EQUESTRIAN WA, Foundation Elective workshop, State Equestrian Centre. 21 June 2015

Story by Brad Scott, WAIS Athlete, Paralympic 800m; 1500m runner

 
 

So here I was, driving out to the Swan Valley on a wet and windy Sunday to co-facilitate a workshop to 21 Equestrian Superstars and their parents. All I kept asking myself "How I have never been out to this gorgeous place before? The place is Amazing!”

Amanda Schonfeld (Lead Facilitator) and I began the day by spending an hour with the young athletes' parents. The parents compiled a list of the plethora of duties involved with being an equestrian athlete’s parent. This list was impressive! Everything from an alarm clock, cook and taxi, to some parents even being a coach and/or competitor. Which I found astounding! Can I just say that I loved seeing how enthusiastic and supportive the mothers and fathers by how engaged they were. As someone who wouldn’t be an elite athlete if it wasn’t for the support of my parents, I really appreciated and enjoyed this session.

Next up, we had the future of WA equine sport, the young athletes. We began discussing the effective ways to communicate. We then moved into an exercise to demonstrate these skills. We had four teams competing in a relay. Each team with a leader who would verbally guide each blindfolded athlete one after another to a marker and back again. As we were outside under the eaves, the stakes were high. Misdirect a teammate and you run the risk of being saturated by the pouring rain. So sparked by the fear of possibly getting wet, the athletes succeeded their task with flying colours, as everyone was still dry.

◇ ◇ ◇ ◇

## Task list
A) In the workshop story, how many teams competed in the relay?
B) Write out the part of the workshop story starting with "So here I was, driving" and going on through "enjoyed this session.".

## Entries supplied
◇ ◇ ◇ ◇

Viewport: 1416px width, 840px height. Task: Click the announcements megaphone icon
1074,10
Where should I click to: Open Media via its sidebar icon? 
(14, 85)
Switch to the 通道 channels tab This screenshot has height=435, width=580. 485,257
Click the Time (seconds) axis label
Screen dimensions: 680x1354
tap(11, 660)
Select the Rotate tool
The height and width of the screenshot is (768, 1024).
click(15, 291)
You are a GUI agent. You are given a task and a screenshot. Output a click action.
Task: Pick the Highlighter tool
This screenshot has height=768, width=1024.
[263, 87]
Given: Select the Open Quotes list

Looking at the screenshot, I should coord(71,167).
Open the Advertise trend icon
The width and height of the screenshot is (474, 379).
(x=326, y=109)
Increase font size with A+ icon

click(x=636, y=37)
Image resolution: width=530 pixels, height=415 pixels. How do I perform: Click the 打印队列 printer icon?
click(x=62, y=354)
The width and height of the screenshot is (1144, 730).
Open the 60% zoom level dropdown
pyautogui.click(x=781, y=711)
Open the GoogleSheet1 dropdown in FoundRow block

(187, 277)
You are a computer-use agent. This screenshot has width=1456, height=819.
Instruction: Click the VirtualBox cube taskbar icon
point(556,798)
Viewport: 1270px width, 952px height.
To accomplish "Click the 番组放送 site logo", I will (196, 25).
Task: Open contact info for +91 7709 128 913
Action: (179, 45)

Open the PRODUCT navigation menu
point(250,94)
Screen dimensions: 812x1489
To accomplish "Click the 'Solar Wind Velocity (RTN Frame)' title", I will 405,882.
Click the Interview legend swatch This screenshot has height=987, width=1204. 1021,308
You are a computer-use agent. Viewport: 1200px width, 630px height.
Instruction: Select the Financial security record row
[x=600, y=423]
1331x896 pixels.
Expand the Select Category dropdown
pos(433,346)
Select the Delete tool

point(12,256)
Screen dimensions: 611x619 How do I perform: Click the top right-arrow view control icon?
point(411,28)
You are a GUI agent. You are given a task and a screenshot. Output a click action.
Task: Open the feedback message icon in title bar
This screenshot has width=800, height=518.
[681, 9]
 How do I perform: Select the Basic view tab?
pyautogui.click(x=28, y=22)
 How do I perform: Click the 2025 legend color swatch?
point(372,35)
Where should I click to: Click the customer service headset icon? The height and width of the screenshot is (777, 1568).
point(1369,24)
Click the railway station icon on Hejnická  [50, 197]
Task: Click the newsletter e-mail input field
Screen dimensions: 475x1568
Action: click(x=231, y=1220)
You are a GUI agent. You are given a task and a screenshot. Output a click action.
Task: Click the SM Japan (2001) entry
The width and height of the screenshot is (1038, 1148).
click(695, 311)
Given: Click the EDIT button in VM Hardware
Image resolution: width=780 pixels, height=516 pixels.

◇ ◇ ◇ ◇

## Final answers
A) Four teams competed in the relay.

B)
So here I was, driving out to the Swan Valley on a wet and windy Sunday to co-facilitate a workshop to 21 Equestrian Superstars and their parents. All I kept asking myself "How I have never been out to this gorgeous place before? The place is Amazing!”

Amanda Schonfeld (Lead Facilitator) and I began the day by spending an hour with the young athletes' parents. The parents compiled a list of the plethora of duties involved with being an equestrian athlete’s parent. This list was impressive! Everything from an alarm clock, cook and taxi, to some parents even being a coach and/or competitor. Which I found astounding! Can I just say that I loved seeing how enthusiastic and supportive the mothers and fathers by how engaged they were. As someone who wouldn’t be an elite athlete if it wasn’t for the support of my parents, I really appreciated and enjoyed this session.